Types of Headaches: Symptoms, Causes, Treatments, and More in Laguna Beach

Headache part 2: Secondary Headaches in Laguna Beach

Post-Traumatic headaches are usually dull and achy or pulsating, and they get worse from time to time. They can also include symptoms such as vertigo, nausea and/or vomiting, trouble concentrating, dizziness /lightheadedness, memory loss, fatigue, or irritability/mood swings. Post-traumatic headaches can cover a range of severity from simply falling out of bed and hitting your head to headaches following motor vehicle accidents or multiple collisions from playing American football. They can occur up to 7 days following the traumatic event.

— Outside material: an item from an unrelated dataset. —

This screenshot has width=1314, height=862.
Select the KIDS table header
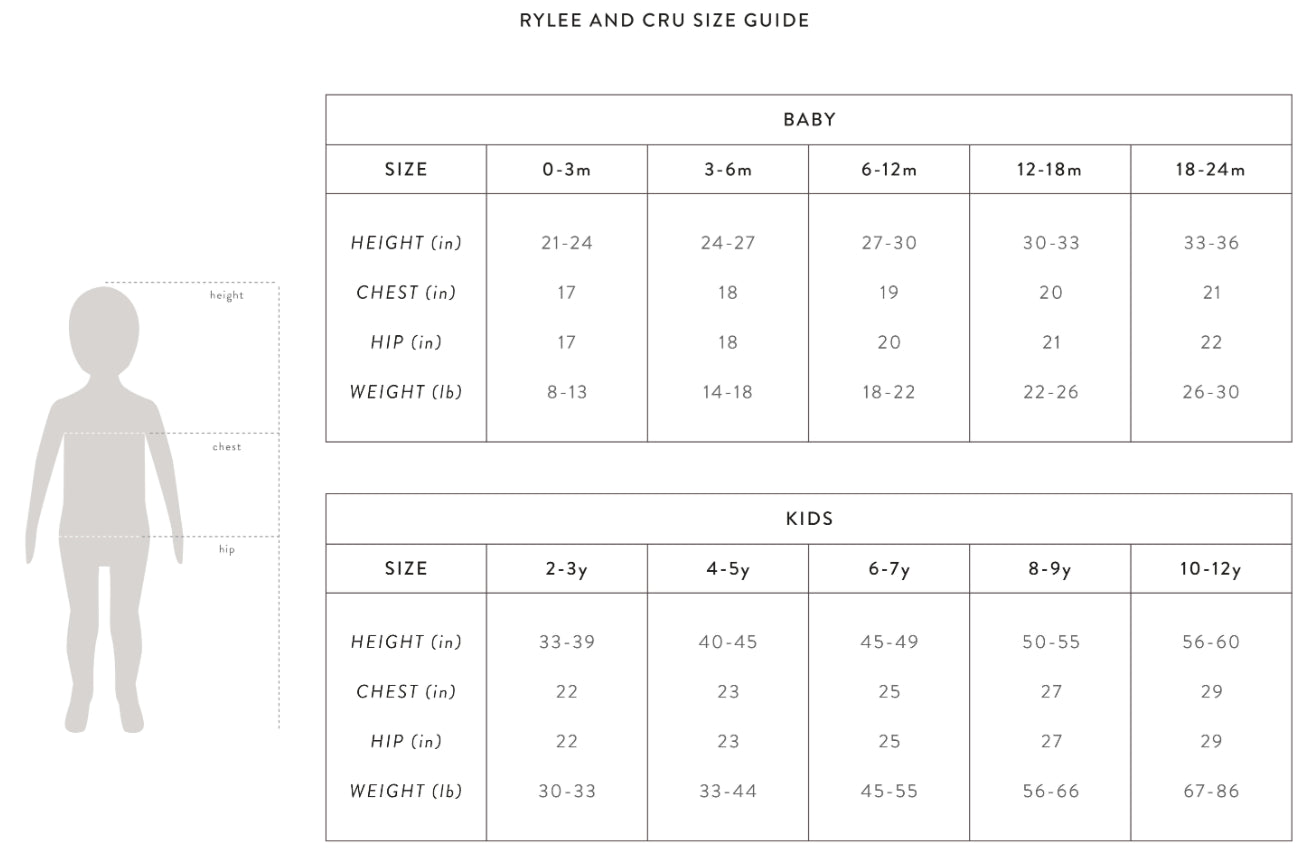809,519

The sinus headache is a common headache many people diagnose themselves, but sinus headaches are uncommon in actuality. People usually mistake tension headaches as sinus headaches. Pressure builds in the sinuses located in the lower center of the forehead above the eyes and under the eyes to the nose. Infections and allergic reactions allow these sinuses to inflame, block the sinus pathways and create pressure. This pressure causes facial pain that people relate as a headache. If you suspect you are experiencing this, you will also likely have a runny nose, fever, or feeling of swelling or fullness in your face and/or ears. The pain is said to be deep, dull, and constant in the lower forehead, cheekbones, or bridge of the nose.

Exertional headaches occur after you exert your body, such as exercise, laborious work, or sexual activities. They can also occur with a pressure of stress to the chest or abdomen, including coughing, sneezing, or straining on the toilet. They are usually located either on one or both sides of the head. They are said to be moderate to severe throbbing headaches that can last from 5 minutes to several days. Other symptoms include nausea/vomiting, neck stiffness, or visual disturbances.

Cranial Neuralgias

Trigeminal neuralgias are headaches that stem from damaged or inflamed trigeminal nerves which are located on both sides of the face, usually affecting one side. The pain is said to be severe, intense stabbing pain in the face, cheek, and nose region. In some cases, the pain is said to be incapacitating. It lasts from seconds to a few minutes but is excruciating as it rapidly appears and then disappears throughout the day. Triggers include eating, talking, brushing your teeth, or putting on makeup.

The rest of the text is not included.